Top of Records shown
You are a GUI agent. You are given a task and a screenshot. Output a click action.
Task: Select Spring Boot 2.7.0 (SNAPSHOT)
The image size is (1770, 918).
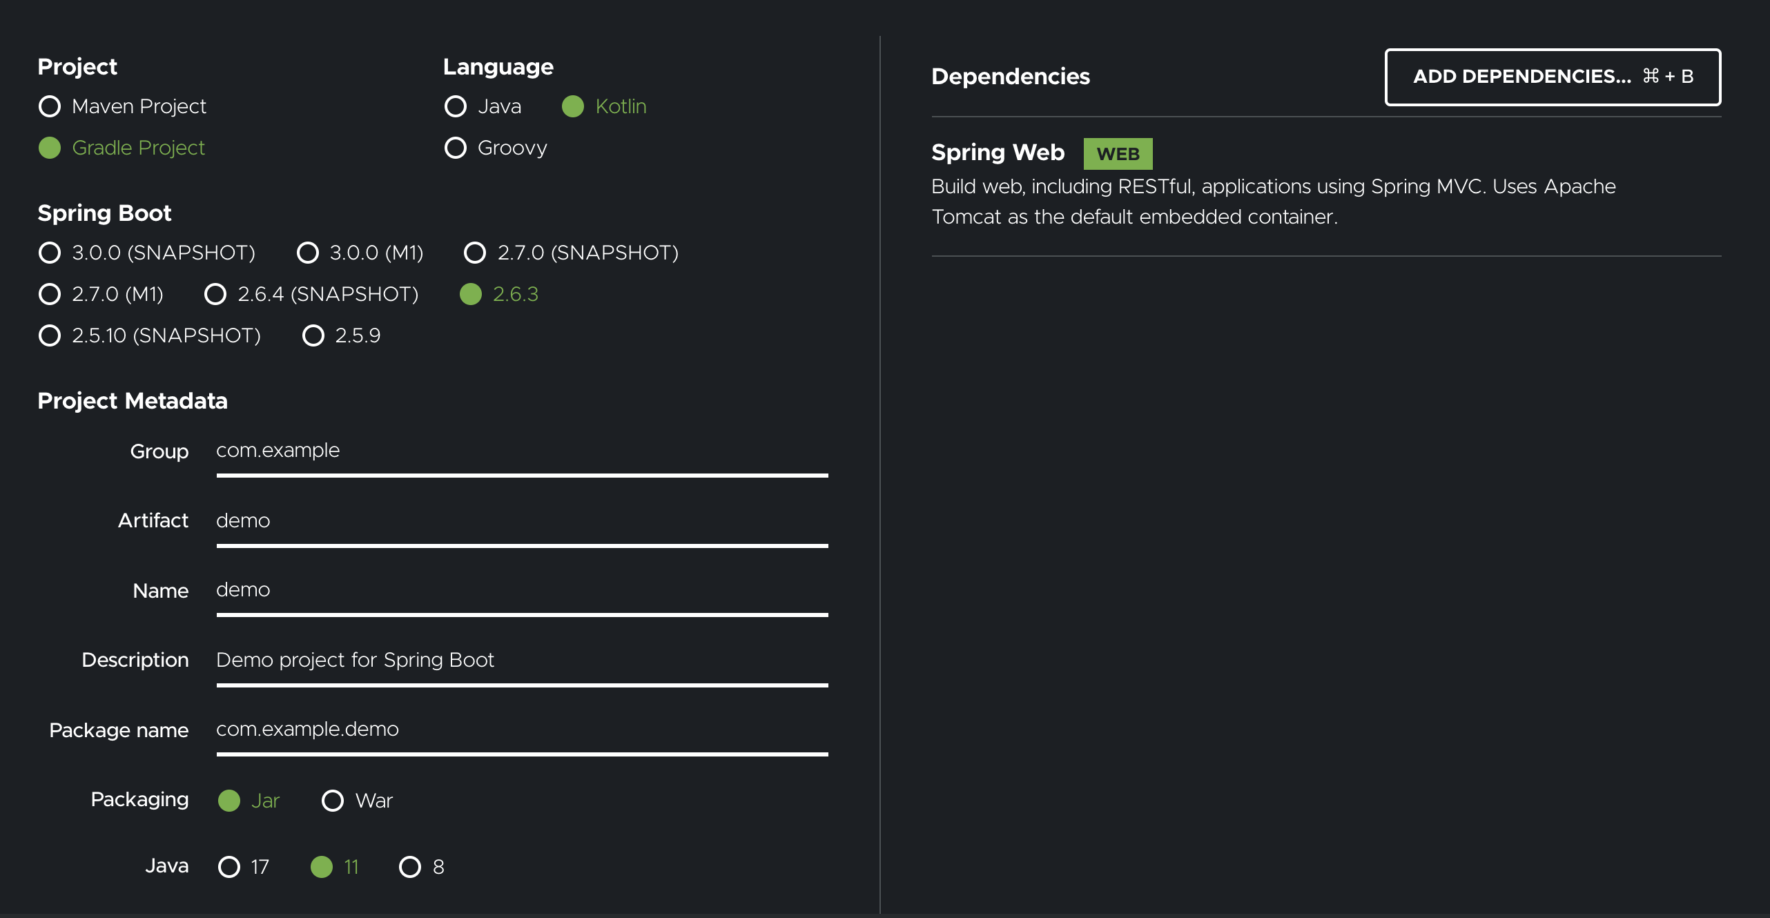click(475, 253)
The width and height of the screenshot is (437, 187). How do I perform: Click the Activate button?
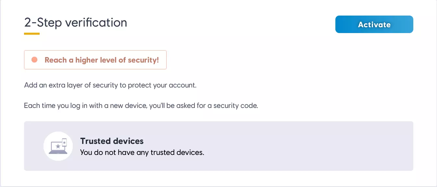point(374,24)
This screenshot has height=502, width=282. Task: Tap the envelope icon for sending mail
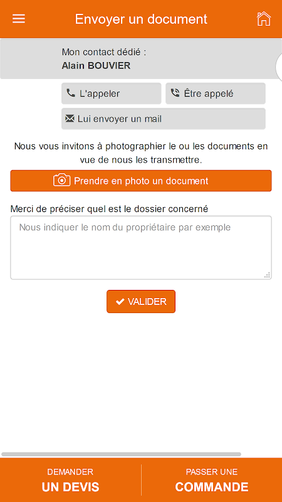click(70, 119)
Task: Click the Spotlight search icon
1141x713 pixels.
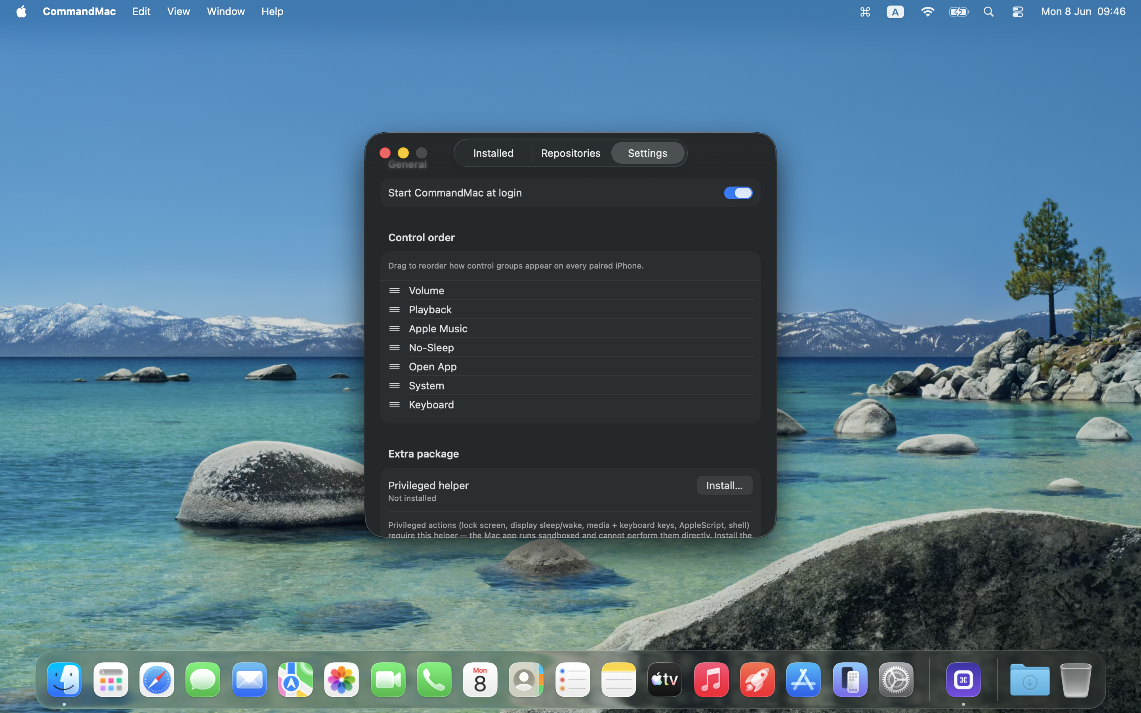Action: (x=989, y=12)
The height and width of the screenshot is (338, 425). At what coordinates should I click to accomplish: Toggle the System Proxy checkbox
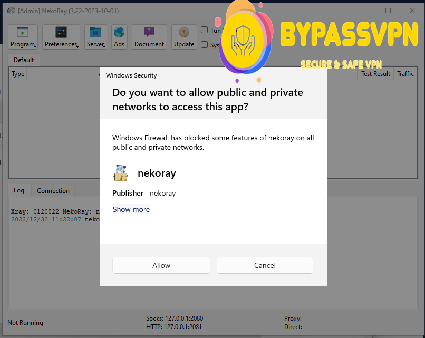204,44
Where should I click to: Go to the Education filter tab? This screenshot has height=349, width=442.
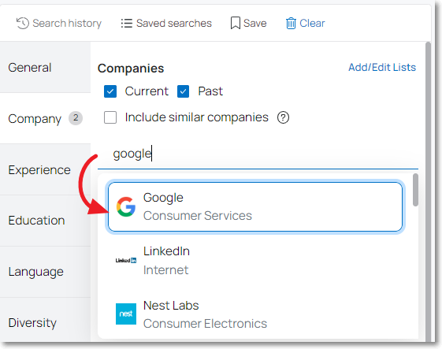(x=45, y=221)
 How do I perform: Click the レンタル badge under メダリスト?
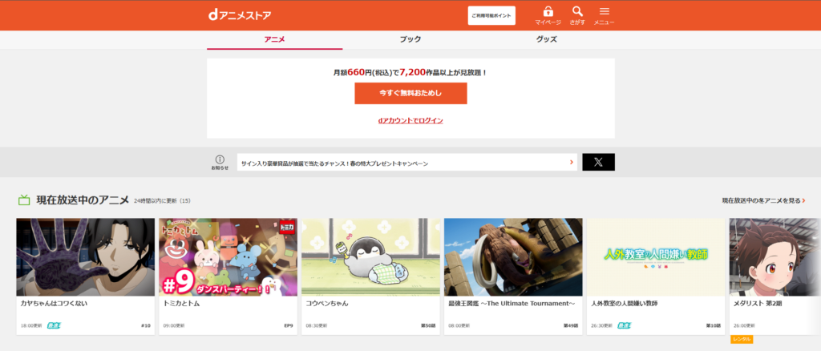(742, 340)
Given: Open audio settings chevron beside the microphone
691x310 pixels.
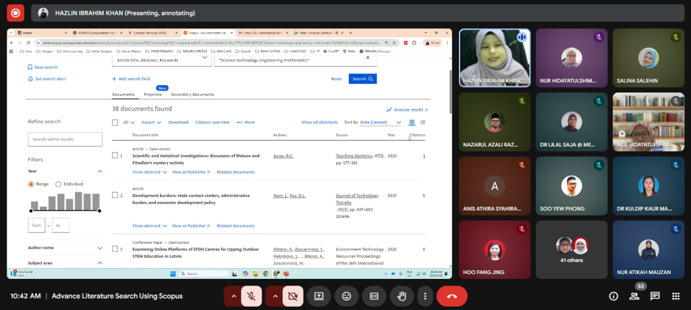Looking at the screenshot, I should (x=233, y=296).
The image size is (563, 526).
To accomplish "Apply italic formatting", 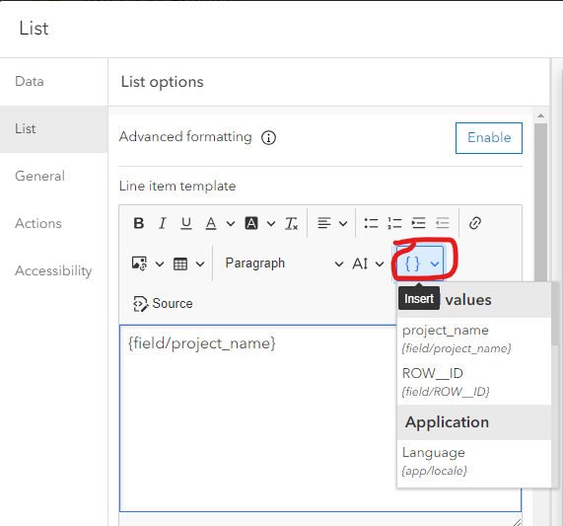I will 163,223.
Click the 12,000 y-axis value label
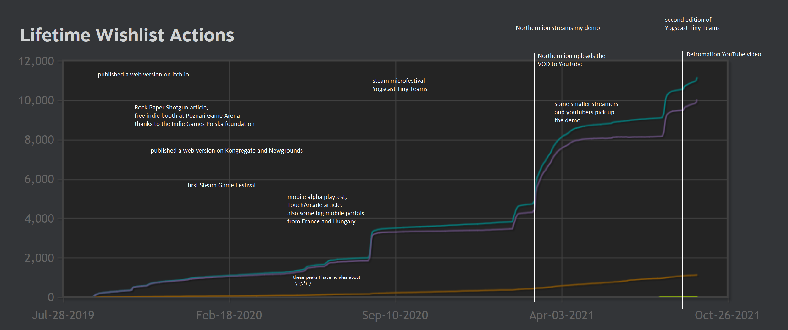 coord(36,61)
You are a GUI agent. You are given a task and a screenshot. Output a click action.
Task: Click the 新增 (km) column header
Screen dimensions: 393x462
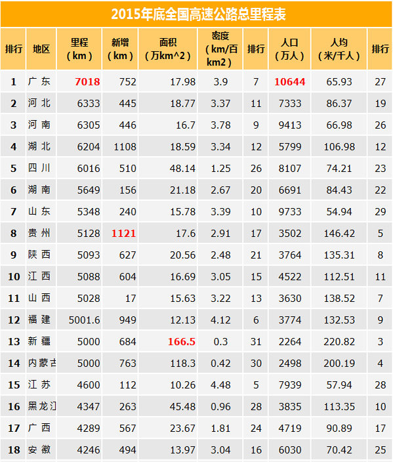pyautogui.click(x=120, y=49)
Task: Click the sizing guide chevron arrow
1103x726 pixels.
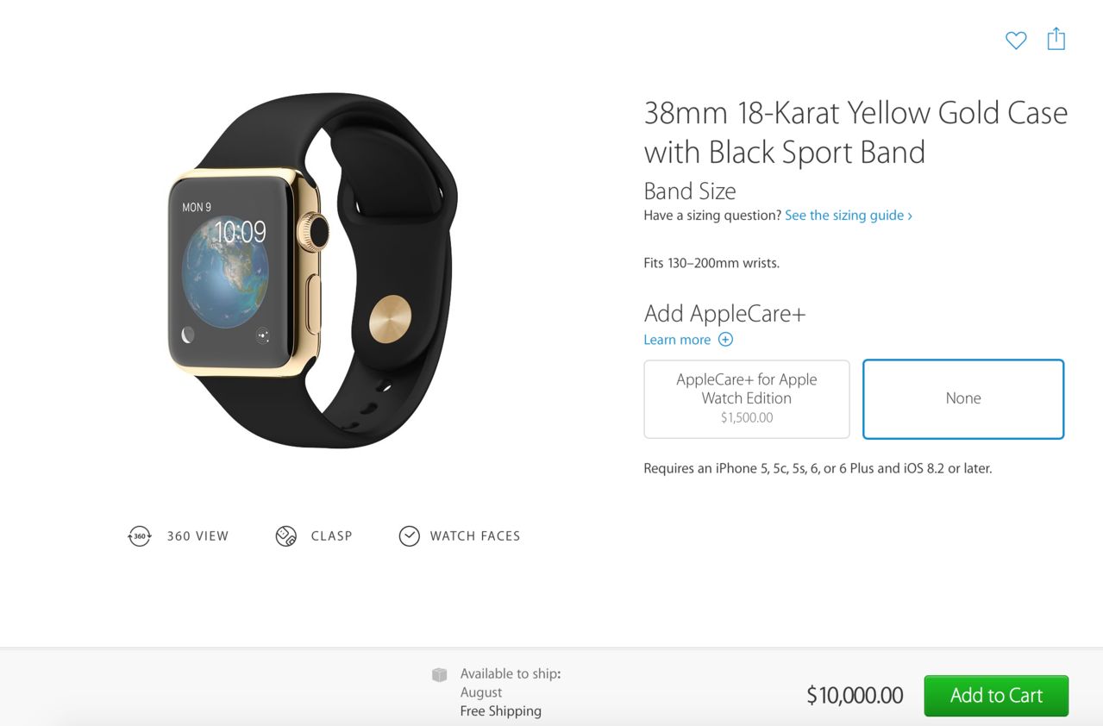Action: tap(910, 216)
Bottom of Records shown
Problem details: Please print the lines exactly, from the top of the material through the line with "Given: Open audio", and omit the pictures.

Problem solution:
You are a GUI agent. You are given a task and a screenshot. Output a click action.
Task: Select Spring Boot 2.7.0 (SNAPSHOT)
The image size is (1770, 918).
click(475, 253)
The width and height of the screenshot is (437, 187). How do I perform: Click the Activate button?
point(374,24)
This screenshot has height=502, width=282. Task: Tap the envelope icon for sending mail
click(70, 119)
Task: Click the Spotlight search icon
1141x713 pixels.
Action: (x=989, y=12)
The height and width of the screenshot is (338, 425). At what coordinates should I click to accomplish: Toggle the System Proxy checkbox
204,44
Where should I click to: Go to the Education filter tab? This screenshot has height=349, width=442.
(x=45, y=221)
 How do I perform: Click the レンタル badge under メダリスト?
(742, 340)
Given: Open audio settings chevron beside the microphone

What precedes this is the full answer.